The UK might be the most inventive country in the world. Think of all the technologies which only came about thanks to British research: the world’s first commercial jet, computers based on Charles Babbage and Alan Turing’s ideas, lithium-ion batteries which stemmed from the research of John Goodenough at Oxford. And now think of the countries that currently dominate these technologies. Britain doesn’t come to mind. Our inability to turn inventions into domestic industries is almost a disease.
Which is where the government’s new plan for an Advanced Research & Invention Agency (ARIA) comes in. ARIA aims to ‘fund the most inspiring inventors to turn their transformational ideas into new technologies, discoveries, products and services.’ The concept was devised by Dominic Cummings who wanted a UK version of ARPA, the US Advanced Research Projects Agency. ARIA, according to the government will shape ‘the country’s efforts to build back better through innovation.’
ARIA is a great idea. It should be celebrated. The country needs it. But it is far from a cure for the problem that plagues British innovation and the economy. In general, we have a big problem in Britain with a lack of retention, commercialisation, and manufacturing when it comes to new technologies. And as the EU’s vaccine nationalism shows, where something is manufactured matters.

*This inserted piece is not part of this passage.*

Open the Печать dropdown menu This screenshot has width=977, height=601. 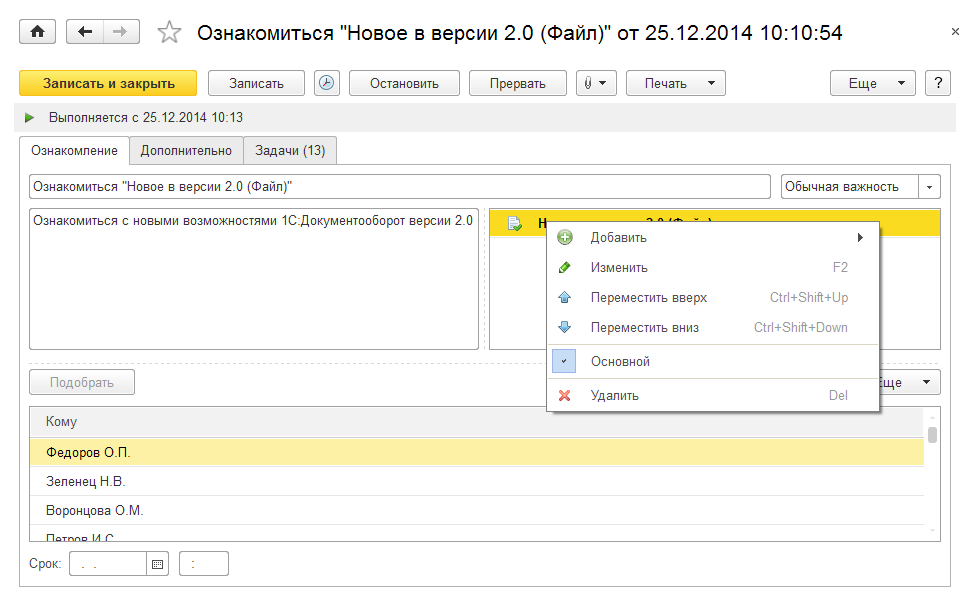[x=675, y=83]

A lot.
To understand the potential limitations of ARIA here, it is helpful to look more closely at the original DARPA it is based on (the ‘D’ for defence was added to the agency’s name in 1972). The agency was established in response to the launch of Sputnik, with a mission ‘to make pivotal investments in breakthrough technologies for national security.’ DARPA is a catalyst for revolutionary technological innovations. It funds projects that connect basic science with engineering applications to reach a tangible goal. The F-1 engine that powered the Saturn V rocket and stealth planes that can evade radar came out of DARPA. Its inventions are turned over to the military for implementation.

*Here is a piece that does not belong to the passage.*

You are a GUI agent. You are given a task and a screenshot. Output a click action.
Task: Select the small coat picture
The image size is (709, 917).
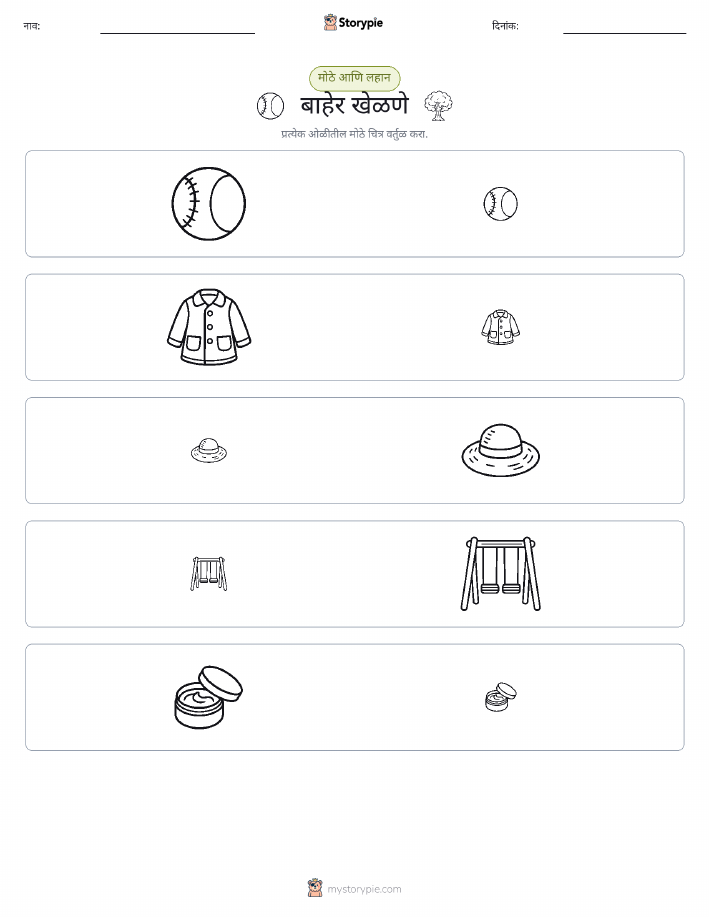501,327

Whether they lead to new industries in the US is another matter. The technologies are typically ‘pre-commercialisation’ meaning there is no obvious market for them. Though DARPA tries to commercialise them, in this regard it is no match for the Chinese government. DARPA made huge advances in drone technology; drones today are a Chinese industry. DARPA pioneered LCD flat panel displays used in consumer devices such as mobile phones. They are now entirely manufactured within two time zones in Asia.
A US biodefence expert and former DARPA programme manager explained that, ‘all we do is demonstrate. We show if it flies. But we have a problem at handoff. Somebody needs to land the thing.’
Which is why when the UK launches ARIA, it needs to find a way to ‘land’ the transformative technologies it develops. A vision of how to retain, commercialise, and manufacture these technologies is just as required. China has a very successful vision of how to do this – a China Inc. model using subsidies and state-owned enterprises guided by Five-year Plans – which hardly relies on magical thinking about markets.
The UK doesn’t have to copy China, but it does have to find new ways to finance the scaling up of these technologies, given that venture capitalists don’t like to fund new factories. The UK could copy the US and line up a ministry to further develop and use these technologies. Creating a path to commercialisation and domestic manufacturing might even ultimately entail the dreaded words, ‘industrial strategy’.
The government does have an obvious source of expertise and inspiration though. Buried in the reports about the vaccine taskforce is remarkable information. It turns out that the government had already been making ARIA-like investments in developing vaccines since 2012. These investments were focused on translating basic research into vaccine technologies, and aimed to improve manufacturing processes. The taskforce itself built a vaccine portfolio and funded clinical trials and manufacturing.
Maybe the way forward, therefore, is an ARIA partnered with a new entity modelled on the vaccine taskforce but focused on other technologies. The UK’s triumph in developing and manufacturing vaccines makes it a world leader in executing this model. Its success was most certainly not centred on the government’s big new ideas: a super-deduction tax credit for manufacturing, or ‘build back better’, whatever that means. The UK needs to try something different for once. Rather than repeating its failures, it’s time Britain learned from its successes.